Through the new curvilinear Exhibition Road entrance of the Victoria and Albert Museum, hidden in the Sackler Centre, are a series of artist studios designed for short-term residencies. Since the beginning of August, Avani Tanya has been using the space as her base and access point to the museum’s South Asian Collections, a bountiful loot originating from the East India Company’s presence in India from the late 18th century until late 19th century. Tanya’s work at the V&A is part of the Delfina Foundation’s themed program “Collecting as Practice,” and the artist aims to explore the processes that have, over time, governed the conduits of this collection, its public face, presentation and private dimensions.
I visited Tanya’s workstation at a time of intense research: “Every day is a new discovery,” she told me. Much of the materials in the collection have rarely been investigated, so the artist has been developing a systematic method of working with the objects. Letters and reports from past custodians who administered the collection flickered across the screen of her laptop, forming a bureaucratic record that was a grounded counterpoint to an idiosyncratic collection of ephemera laid out on her desk or affixed to the wall with sellotape—the poems of Sujata Bhatt describing the challenges of migration, a tiny toy of a Native American shooting a bow and arrow, a pine cone and rolls of photographic film.
The artist explained to me her fascination with the collection’s paper trail, much of which documents the exchanges from a period when certain objects—such as what was described as a “so-called Mogul Throne”—were destroyed in the 1930s after consultation between Eric Maclagan, then director of the V&A, and George Villiers, Earl of Clarendon and Lord Chamberlain of the Royal Household. She is appreciative of this insight and finds joy in reading the correspondence, which was certainly never intended for an Indian woman’s eyes. “William Morris was consulted about purchasing things,” Tanya tells me, before explaining how she is conscious of her nationality and gender when interacting with the notes from another era.
“My work is rooted in India,” she said, as we looked through her photographic catalog of Bangalore, The Snapped Rope and Other Stories from the New Bangalore (2012). Tanya is interested in telling the stories of places through objects, and the experience of compiling the images for The Snapped Rope has led her to be critical of installations that try to do the same. She recognizes that the identity of a space is not fixed, and often juxtaposes perspectives and relationships that coalesce for indeterminate periods of time. The objects she includes in the book—such as the bark of an African tulip tree, a catapult painted to match the Karanataka nationalist flag, and a matchbox label featuring film actor Rajkumar—point to this multiplicity.
We spoke at length about her work with the catalog of the V&A’s South Asian Collections, which includes objects that are NIPs—“not in place,” or lost. She laughed, “It is so comical to me. It is a mammoth collection and I am starting to think about how futile it all is; well, this is the phase I’m in this week.”

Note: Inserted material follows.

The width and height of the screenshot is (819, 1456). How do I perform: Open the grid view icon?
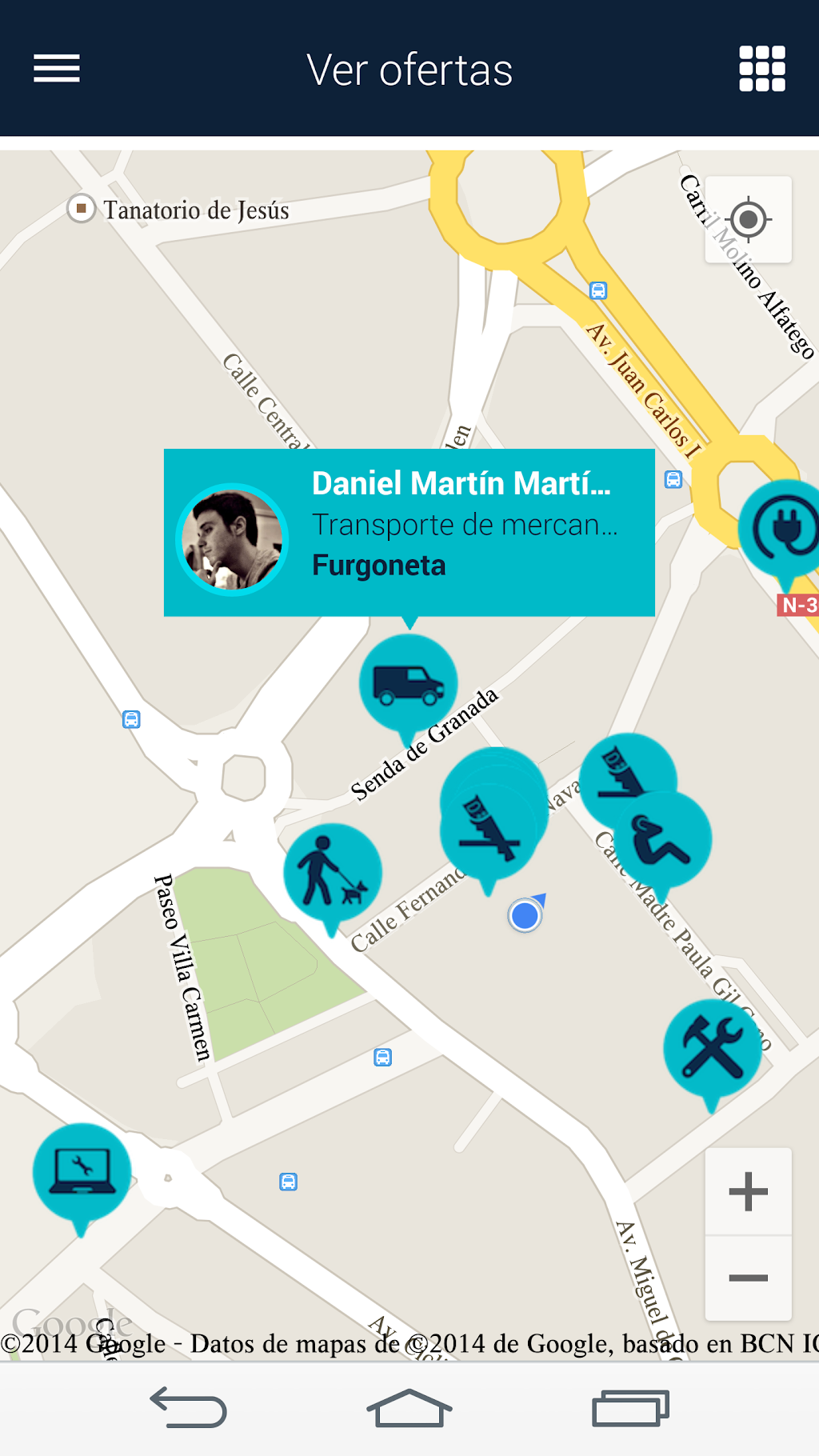pyautogui.click(x=761, y=69)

Tanya’s reactions to the objects have been varied. The artist told me that her primary impulse is to make beautiful things, but has found herself frustrated by her “limited skill set,” so she has been pushing herself to expand it. Her immediate resolution has been to find solace in the museum’s library and embrace the V&A as a place of learning. She has been absorbing knowledge through reading and connecting with the museum’s curators to build a rigorous understanding of the objects within the collection that surrounds her.
In her studio, a monument to her reading practices is on display. Humorously placed on a plinth is a miniscule clay sculpture of the artist sitting at a desk, immersed in piles of books behind a small library lamp. She stands by this and giggles about its naivety and lightness. “I have to look at this all with humor,” Tanya tells me. “It is my strategy, otherwise it can become hard to respond.”
The academic papers, series of books piled on her desk, and visual references splayed out on her wall show how the artist reached the point of jocularity. A dose of levity keeps Tanya motivated, but all of her responses are considered, measured, weighed. I examined the highlighted and circled sections of text that suggest where this month’s investigations may take her. She reads and researches in snippets—so far, these snatches of information include the history of the Gwalior gateway, a study of an embroidered map shawl of Kashmir recently exhibited at the “Fabric of India” exhibition, along with a poster made by the Alliance Against Fascist Dictatorship in India. These were accompanied by personal sketches (some of which were made at the Tate’s Giacometti exhibition that was on view from May to September this year), as well as a drawing by Sarnath Banerjee recording their evening conversations, and photographs taken from museum trips in Berlin. There was a fictional and perhaps idealized institution coming into being in Tanya’s studio, one that will find its final form as the artist wraps up her residency in mid-September.